The United States—through the United States Agency for International Development (USAID) on Monday—announced US$5.2 million in urgent COVID-19 assistance for Jamaica. Specifically, these funds will support the Government of Jamaica (GOJ) to address urgent needs and fill gaps in order to accelerate widespread, equitable access to and the delivery and up-take of safe effective COVID-19 vaccines; and to reduce morbidity and mortality due to COVID-19 through critical public health and clinical interventions.
“The US$5.2 million in funding will advance vaccination and strengthen health systems to diagnose, manage and mitigate COVID-19 transmission. Importantly, this funding will help Jamaica deliver safe and effective vaccines by filling critical gaps to support Jamaica’s achievement of a 65% vaccination rate by March 2022,” says Chargé d’ Affaires John McIntyre.

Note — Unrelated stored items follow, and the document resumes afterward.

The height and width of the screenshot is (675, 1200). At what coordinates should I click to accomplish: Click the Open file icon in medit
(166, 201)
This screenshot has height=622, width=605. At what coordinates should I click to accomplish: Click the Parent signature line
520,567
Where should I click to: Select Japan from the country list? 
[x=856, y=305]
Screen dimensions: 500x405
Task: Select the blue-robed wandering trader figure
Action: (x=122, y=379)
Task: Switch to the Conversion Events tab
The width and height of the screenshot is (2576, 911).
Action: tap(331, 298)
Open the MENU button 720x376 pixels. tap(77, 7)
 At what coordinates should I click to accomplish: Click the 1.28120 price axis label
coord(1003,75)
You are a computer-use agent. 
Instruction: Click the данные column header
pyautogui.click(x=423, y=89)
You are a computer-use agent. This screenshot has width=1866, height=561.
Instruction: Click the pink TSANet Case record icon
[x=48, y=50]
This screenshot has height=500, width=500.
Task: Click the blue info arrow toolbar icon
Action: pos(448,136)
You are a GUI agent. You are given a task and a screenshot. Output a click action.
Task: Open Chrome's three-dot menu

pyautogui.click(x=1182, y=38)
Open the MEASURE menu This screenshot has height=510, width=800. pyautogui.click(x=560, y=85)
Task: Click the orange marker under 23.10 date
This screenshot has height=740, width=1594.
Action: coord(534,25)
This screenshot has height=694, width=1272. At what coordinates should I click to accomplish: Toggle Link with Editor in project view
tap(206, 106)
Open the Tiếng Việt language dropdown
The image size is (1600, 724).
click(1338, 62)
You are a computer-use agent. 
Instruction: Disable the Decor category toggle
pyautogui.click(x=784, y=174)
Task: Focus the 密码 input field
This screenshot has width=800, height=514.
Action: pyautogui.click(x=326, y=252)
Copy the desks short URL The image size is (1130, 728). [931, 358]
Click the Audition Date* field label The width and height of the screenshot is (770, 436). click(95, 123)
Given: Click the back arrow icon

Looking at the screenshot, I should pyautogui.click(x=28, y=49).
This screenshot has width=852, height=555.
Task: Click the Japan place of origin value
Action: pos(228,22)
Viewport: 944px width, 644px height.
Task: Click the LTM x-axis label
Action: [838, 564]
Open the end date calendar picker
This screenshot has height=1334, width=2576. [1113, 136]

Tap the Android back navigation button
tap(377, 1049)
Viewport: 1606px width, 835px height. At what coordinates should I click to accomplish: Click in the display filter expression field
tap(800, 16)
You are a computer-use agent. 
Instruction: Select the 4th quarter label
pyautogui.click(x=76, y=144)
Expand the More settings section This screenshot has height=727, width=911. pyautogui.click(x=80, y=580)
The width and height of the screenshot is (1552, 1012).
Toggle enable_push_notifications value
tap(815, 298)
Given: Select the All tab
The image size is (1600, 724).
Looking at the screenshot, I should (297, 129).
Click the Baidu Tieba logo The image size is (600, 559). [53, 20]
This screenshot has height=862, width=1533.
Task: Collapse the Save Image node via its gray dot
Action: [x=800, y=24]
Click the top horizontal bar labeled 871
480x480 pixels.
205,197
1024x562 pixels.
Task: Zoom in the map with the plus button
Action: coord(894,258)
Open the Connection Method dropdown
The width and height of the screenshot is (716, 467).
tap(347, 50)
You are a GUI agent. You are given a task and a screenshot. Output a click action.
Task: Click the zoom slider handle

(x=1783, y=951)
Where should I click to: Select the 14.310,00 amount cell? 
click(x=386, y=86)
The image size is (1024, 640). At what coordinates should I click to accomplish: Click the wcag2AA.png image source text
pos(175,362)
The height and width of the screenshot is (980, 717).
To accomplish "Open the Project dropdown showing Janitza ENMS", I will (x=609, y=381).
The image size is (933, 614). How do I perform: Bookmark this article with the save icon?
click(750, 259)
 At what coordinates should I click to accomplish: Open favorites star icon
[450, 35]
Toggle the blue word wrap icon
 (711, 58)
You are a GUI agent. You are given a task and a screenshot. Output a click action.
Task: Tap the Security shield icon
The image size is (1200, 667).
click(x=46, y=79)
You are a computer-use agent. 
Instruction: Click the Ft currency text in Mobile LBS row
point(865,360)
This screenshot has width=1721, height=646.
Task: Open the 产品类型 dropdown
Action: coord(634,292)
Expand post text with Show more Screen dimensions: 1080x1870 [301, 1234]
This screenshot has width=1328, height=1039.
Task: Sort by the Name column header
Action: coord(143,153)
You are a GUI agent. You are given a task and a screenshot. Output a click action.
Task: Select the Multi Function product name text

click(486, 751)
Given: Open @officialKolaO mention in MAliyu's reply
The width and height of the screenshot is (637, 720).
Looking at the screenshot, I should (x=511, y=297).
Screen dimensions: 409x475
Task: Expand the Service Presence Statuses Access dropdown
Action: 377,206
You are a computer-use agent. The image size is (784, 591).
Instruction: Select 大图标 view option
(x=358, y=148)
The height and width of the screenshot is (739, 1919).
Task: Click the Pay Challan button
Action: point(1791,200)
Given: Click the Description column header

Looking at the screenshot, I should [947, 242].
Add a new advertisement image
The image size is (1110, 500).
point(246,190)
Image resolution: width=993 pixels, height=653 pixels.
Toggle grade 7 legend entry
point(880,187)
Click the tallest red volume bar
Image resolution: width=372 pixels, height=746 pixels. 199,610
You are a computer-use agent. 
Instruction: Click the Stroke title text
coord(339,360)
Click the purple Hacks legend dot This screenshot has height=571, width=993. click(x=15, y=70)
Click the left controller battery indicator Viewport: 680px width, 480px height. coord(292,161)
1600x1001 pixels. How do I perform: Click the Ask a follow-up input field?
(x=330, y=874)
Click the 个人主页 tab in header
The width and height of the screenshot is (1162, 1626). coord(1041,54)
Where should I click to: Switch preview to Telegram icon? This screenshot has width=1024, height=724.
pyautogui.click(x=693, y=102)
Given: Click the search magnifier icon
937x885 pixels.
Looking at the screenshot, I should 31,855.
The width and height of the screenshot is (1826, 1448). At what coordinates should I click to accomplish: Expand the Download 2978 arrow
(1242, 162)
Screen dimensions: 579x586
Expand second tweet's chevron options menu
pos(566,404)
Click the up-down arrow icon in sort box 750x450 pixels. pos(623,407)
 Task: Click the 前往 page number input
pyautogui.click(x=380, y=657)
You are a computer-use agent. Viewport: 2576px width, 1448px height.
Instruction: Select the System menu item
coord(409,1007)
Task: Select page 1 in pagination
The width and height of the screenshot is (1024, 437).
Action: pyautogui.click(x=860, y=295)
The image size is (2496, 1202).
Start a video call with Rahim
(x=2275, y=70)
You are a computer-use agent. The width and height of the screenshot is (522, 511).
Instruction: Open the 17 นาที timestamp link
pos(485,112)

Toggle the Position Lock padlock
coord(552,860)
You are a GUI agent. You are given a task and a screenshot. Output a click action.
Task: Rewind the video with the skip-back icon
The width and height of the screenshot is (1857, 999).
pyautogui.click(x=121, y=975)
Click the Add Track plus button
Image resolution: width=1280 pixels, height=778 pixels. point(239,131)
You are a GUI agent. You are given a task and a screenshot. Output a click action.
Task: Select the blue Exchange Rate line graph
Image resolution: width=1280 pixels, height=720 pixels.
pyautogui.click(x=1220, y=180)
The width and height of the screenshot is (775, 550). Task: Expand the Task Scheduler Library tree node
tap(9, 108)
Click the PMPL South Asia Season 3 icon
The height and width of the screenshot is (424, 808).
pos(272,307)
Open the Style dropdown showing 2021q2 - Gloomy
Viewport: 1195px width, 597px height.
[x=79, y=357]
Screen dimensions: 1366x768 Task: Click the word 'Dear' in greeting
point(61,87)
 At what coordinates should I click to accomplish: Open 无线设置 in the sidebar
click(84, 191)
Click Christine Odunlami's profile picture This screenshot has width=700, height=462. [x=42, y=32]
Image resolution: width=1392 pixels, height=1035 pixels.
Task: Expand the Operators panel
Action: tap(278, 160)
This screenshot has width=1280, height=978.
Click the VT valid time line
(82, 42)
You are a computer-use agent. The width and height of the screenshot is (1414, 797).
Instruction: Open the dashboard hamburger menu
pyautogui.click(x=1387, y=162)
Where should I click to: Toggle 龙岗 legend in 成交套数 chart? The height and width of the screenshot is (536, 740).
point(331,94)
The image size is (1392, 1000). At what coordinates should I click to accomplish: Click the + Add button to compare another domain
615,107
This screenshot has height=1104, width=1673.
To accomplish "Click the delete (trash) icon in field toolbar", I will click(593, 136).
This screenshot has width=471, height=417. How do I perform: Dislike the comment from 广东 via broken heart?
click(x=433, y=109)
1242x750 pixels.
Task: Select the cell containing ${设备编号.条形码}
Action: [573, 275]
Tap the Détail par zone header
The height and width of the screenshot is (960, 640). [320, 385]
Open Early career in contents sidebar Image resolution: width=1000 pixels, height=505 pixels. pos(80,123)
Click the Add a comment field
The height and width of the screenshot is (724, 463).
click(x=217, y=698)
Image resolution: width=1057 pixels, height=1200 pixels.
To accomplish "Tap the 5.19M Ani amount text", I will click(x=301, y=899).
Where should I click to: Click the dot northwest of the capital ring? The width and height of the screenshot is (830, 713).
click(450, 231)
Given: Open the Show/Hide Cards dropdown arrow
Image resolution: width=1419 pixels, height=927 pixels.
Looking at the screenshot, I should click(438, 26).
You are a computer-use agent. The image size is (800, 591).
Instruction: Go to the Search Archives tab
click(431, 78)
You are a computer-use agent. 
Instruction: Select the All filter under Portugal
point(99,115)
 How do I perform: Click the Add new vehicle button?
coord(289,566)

This additional assistance from the historic American Rescue Plan builds on the more than US$10 million in COVID-19 assistance the U.S. government has donated to the government and people of Jamaica since the pandemic first broke out. In the last year, through a multi-agency approach, the U.S. Government’s support includes to date: 208,260 Pfizer vaccine doses, a donation of a field hospital and a host of medical supplies supporting the island’s health, education, and security sectors.
“This assistance comes at a critical time to accelerate the COVID-19 fight and respond to crises exacerbated by the pandemic. USAID not only stands ready but will continue to support the government and people of Jamaica to help bolster the health systems against future threats,” said Jason Fraser, USAID/Jamaica Country Representative.
These efforts build on decades of life-saving work and U.S. leadership in tackling global health crises. Over the past 60 years, USAID has saved millions of lives from diseases such as HIV/AIDS, Zika and now COVID-19.
Diseases know no borders. The U.S. is committed to partnering with Jamaica to end the COVID-19 pandemic, mitigate its devastating social and economic impacts, and build back a world that is even better prepared for future outbreaks.